## What to work on
Copy the article on virtual reality therapy research from "As this line" through "the virtual simulation.", swapping "graduate students" for "doctoral students" each time it occurs.

## Passage
* * * * * * * * *
As this line of research continues to grow, opportunities for UH graduate students to participate in this work increases as well. With Bordnick’s research building on campus, opportunities for graduate students like Maria Willis continue to grow.
“This research is groundbreaking in the way that we can see how people respond to being in that virtual world filled with triggers that cause users to use,” Willis said. “By putting individuals face-to-face with these triggers we are strengthening them whenever they are in the real world and have to block out those triggers.”
Although the usual triggers to use are things such as the sighting of a beer or the feel of a night out on the town, Bordnick has configured technology to incorporate the aspect of scent into the virtual simulation.
“We have been able to construct a scent machine that produces smell, so when you walk up to the virtual bar to order a Scotch you actually smell a Scotch,” Dr. Bordnick said. “This was developed in my lab. Most people don’t realize that scent is a huge trigger for memory. If you were to ask me what I think when I smell the scent of bacon cooking, I am literally transported back to my great grandmother’s kitchen, and I am a five-year-old boy remembering the cast iron skillet that it was cooked in. So in the lab, this feature allows us to help individuals respond to this trigger in a healthy way.”
Scent is not the only way Bordnick evokes responses from patients that use this virtual therapy; he is able to incorporate visual, audio, and tactile all in one virtual situation.
“In the virtual world you would be sitting here as if you were in a bar, you look up the ceiling, the floor, and all around you is different, and you would be an aviator,” Bordnick said. “So there you get your visual, and you can engage in conversations so you get the audio, and through vibrations you can get the tactile sense incorporated as well.”
Beginning with nicotine usage, Bordnick has been able to widen the range of substances he is able to explore through virtual reality and plans to eventually make the leap to decode the root of heroin usage.
“When I began with cigarette usage, I always thought (about) what more could we get out of this and now we look at marijuana usages, alcohol consumption and other drugs,” Bordnick said. “Currently, we’re preparing to look at heroin cravings through injection, and non-injection usage to look at the cravings as well as the usage to see if there is a way to stop heroin usages.”
As the future of virtual reality continues to grow, the functions for virtual reality do as well.
“Working in this research helps us figure out where we need to bridge the gaps outside of this research,” Willis said. “In the medical environment, substance abuse, and other environments this line of research continues to be used for more than just this.”
Virtual reality provides the ability to train and prepare participants not only to reject the triggers of usage but also to help prepare them for situations that are not drug related.
“PTSD, anxiety disorder, anything that has a training or teaching aspect to it virtual reality can be used to help,” Bordnick said. “If you were in school to become a teacher and you had to present a lecture for a course. If you wanted to prepare, you would have to get thirty people at one time to volunteer and find the space, but with virtual reality we can drop you in that world and get to as close of a realistic situation as you can get.”
Bordnick’s goal for the future of virtual reality is to see virtual reality used to help cure craving and to help train individuals through different applications to individuals interested. This research continues on grant-based funding, but through advances in this line of research, virtual reality plans to be used regularly in the future.
* * * * * * * * *
Collection entries
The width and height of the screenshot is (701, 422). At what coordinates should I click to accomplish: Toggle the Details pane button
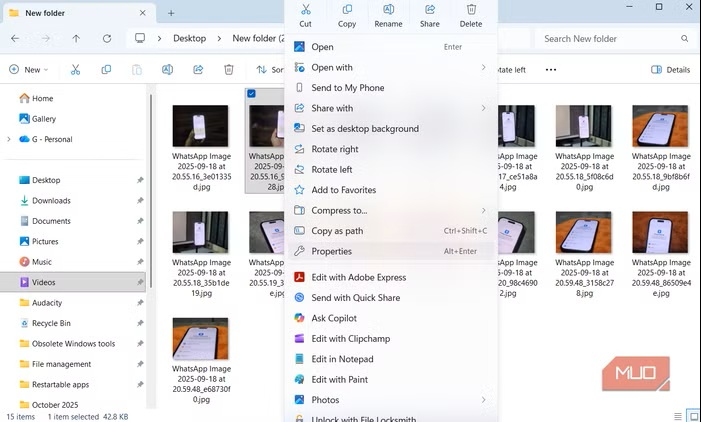point(671,70)
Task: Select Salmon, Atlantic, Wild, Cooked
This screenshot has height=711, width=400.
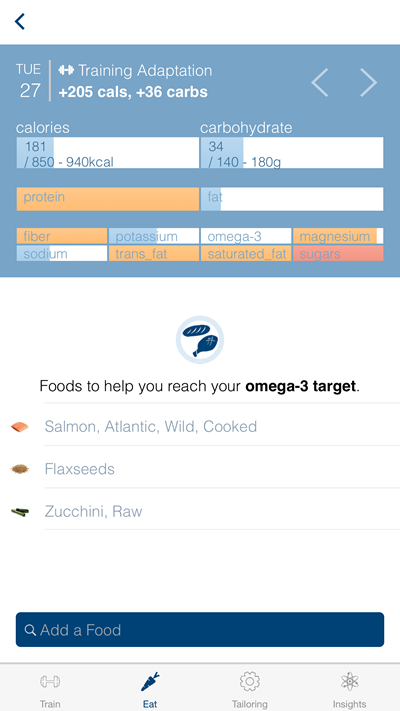Action: pyautogui.click(x=151, y=427)
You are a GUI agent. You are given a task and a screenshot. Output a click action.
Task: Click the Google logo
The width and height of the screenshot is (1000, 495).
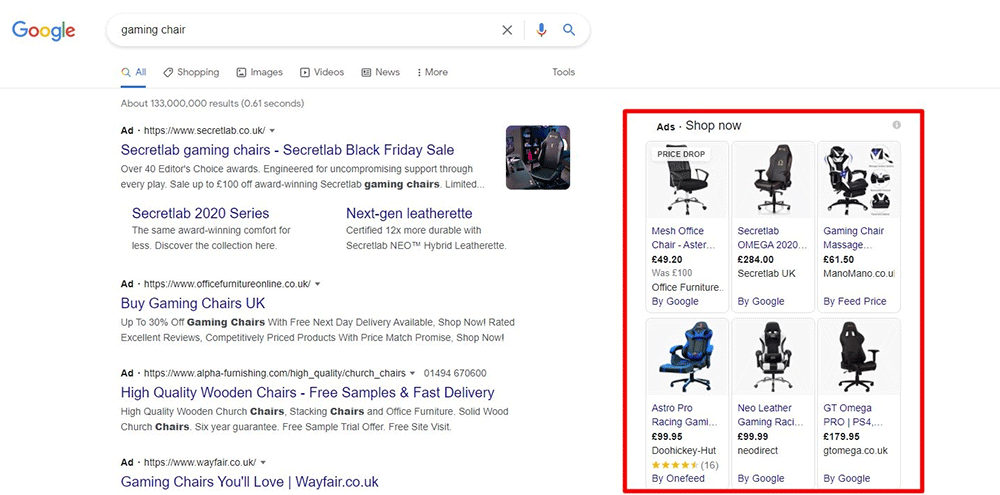click(44, 31)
* * * * * * * * *
## Problem solution
As this line of research continues to grow, opportunities for UH doctoral students to participate in this work increases as well. With Bordnick’s research building on campus, opportunities for doctoral students like Maria Willis continue to grow.
“This research is groundbreaking in the way that we can see how people respond to being in that virtual world filled with triggers that cause users to use,” Willis said. “By putting individuals face-to-face with these triggers we are strengthening them whenever they are in the real world and have to block out those triggers.”
Although the usual triggers to use are things such as the sighting of a beer or the feel of a night out on the town, Bordnick has configured technology to incorporate the aspect of scent into the virtual simulation.